Whenever the string "computer" appears in a line below, please copy the line out.
*** Entries provided ***
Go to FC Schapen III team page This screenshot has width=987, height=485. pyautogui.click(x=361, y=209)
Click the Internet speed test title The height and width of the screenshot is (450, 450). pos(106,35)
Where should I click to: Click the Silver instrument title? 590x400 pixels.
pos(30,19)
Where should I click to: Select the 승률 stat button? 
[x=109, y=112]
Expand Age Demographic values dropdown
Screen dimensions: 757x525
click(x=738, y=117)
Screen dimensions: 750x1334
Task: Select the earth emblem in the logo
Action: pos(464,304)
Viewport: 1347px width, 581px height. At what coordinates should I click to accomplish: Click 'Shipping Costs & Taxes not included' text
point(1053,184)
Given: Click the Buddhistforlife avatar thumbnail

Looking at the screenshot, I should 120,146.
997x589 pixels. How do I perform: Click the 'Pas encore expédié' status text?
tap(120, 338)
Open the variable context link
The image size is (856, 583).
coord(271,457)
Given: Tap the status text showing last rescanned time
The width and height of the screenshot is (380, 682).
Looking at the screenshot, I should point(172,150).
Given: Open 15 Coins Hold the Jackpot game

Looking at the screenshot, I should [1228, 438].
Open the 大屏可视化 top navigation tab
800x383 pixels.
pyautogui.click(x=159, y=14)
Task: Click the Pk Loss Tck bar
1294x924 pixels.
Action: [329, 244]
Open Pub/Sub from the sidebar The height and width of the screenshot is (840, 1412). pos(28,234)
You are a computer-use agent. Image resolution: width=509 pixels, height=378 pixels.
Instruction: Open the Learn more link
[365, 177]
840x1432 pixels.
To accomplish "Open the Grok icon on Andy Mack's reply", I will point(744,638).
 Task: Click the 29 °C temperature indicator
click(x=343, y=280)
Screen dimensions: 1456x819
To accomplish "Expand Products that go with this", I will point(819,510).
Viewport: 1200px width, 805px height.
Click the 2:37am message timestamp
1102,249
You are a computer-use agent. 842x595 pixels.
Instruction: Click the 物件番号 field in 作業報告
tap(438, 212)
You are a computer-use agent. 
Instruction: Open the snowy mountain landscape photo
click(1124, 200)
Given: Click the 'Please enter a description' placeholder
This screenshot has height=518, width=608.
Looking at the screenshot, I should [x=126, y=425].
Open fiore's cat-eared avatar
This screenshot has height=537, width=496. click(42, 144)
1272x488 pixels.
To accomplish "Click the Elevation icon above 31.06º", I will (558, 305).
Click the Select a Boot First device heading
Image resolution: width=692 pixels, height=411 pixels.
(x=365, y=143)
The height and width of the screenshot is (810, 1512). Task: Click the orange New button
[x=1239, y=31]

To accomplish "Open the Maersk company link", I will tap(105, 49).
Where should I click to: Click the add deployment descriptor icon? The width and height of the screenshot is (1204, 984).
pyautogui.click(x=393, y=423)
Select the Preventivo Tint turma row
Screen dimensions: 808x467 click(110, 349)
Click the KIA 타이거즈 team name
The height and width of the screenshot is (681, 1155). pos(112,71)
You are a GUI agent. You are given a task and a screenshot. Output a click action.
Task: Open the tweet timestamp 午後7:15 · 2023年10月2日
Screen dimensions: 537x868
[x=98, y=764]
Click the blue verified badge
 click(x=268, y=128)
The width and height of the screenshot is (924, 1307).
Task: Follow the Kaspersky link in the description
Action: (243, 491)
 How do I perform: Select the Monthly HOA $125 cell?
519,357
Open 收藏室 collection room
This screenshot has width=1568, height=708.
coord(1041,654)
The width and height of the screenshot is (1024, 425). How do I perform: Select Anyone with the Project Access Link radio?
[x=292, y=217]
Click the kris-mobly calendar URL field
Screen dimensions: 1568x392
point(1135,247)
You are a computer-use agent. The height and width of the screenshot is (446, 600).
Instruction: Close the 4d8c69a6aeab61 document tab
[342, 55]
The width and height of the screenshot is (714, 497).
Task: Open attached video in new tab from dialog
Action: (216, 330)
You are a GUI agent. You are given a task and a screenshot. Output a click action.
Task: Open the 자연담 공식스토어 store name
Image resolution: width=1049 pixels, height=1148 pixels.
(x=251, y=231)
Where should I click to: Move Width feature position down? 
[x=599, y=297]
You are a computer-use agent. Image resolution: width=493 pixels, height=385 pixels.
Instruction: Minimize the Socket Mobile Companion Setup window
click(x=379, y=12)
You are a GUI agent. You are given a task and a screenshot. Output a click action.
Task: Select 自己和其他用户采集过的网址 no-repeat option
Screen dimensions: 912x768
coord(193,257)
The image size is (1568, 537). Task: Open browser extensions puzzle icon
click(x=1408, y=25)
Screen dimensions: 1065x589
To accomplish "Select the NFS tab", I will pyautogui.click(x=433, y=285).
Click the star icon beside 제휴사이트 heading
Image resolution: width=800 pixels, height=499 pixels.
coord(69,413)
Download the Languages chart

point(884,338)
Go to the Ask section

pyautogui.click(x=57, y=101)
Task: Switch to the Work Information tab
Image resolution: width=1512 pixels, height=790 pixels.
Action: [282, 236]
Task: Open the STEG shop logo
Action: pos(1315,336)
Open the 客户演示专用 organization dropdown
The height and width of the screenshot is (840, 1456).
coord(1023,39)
*** End of Entries provided ***
Exercise result:
You are a computer-use agent. Image resolution: width=509 pixels, height=378 pixels.
You are a computer-use agent. 842x595 pixels.
You are a computer-use agent. 
You are a computer-use agent. The height and width of the screenshot is (446, 600).
You are a computer-use agent. Image resolution: width=493 pixels, height=385 pixels.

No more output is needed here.